--- EXERCISE OBJECTIVE ---
Return every record below exactly as written, omitting any pictures.

--- DATA SUPPLIED ---
——————

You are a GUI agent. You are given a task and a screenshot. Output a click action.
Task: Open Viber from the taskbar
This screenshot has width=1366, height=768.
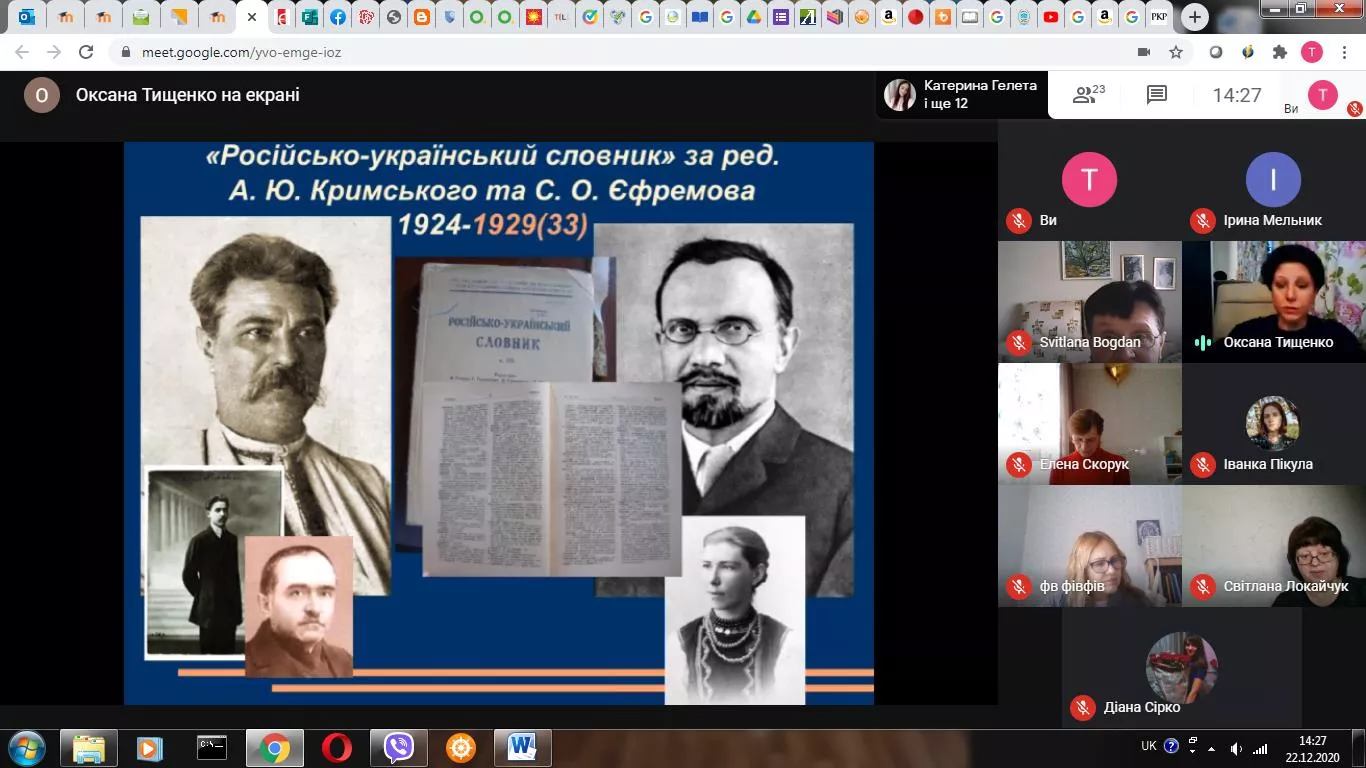coord(400,747)
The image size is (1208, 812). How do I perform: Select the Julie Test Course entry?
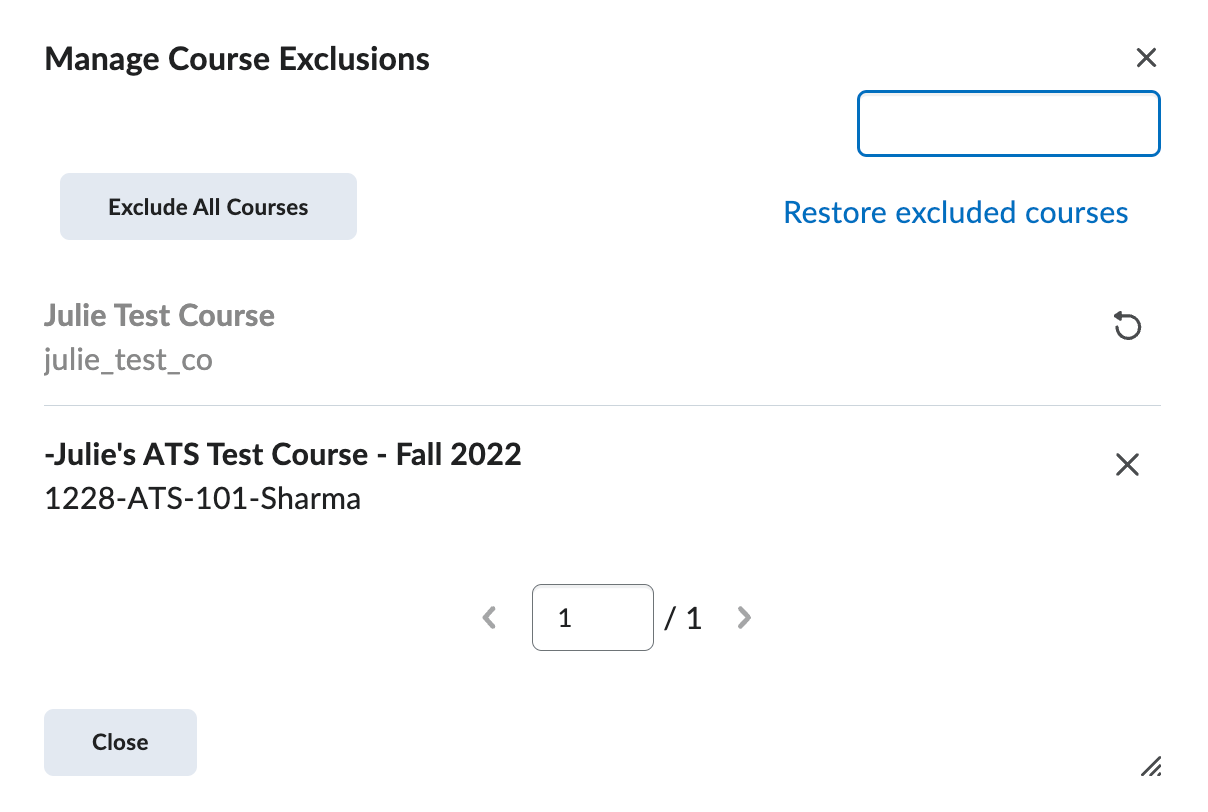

——————

--- SOLUTION TO THE EXERCISE ---
You are a GUI agent. You are given a task and a screenshot. Output a click action.
Task: Open Viber from the taskbar
This screenshot has width=1366, height=768.
coord(400,747)
The image size is (1208, 812). How do I perform: Select the Julie Test Course entry?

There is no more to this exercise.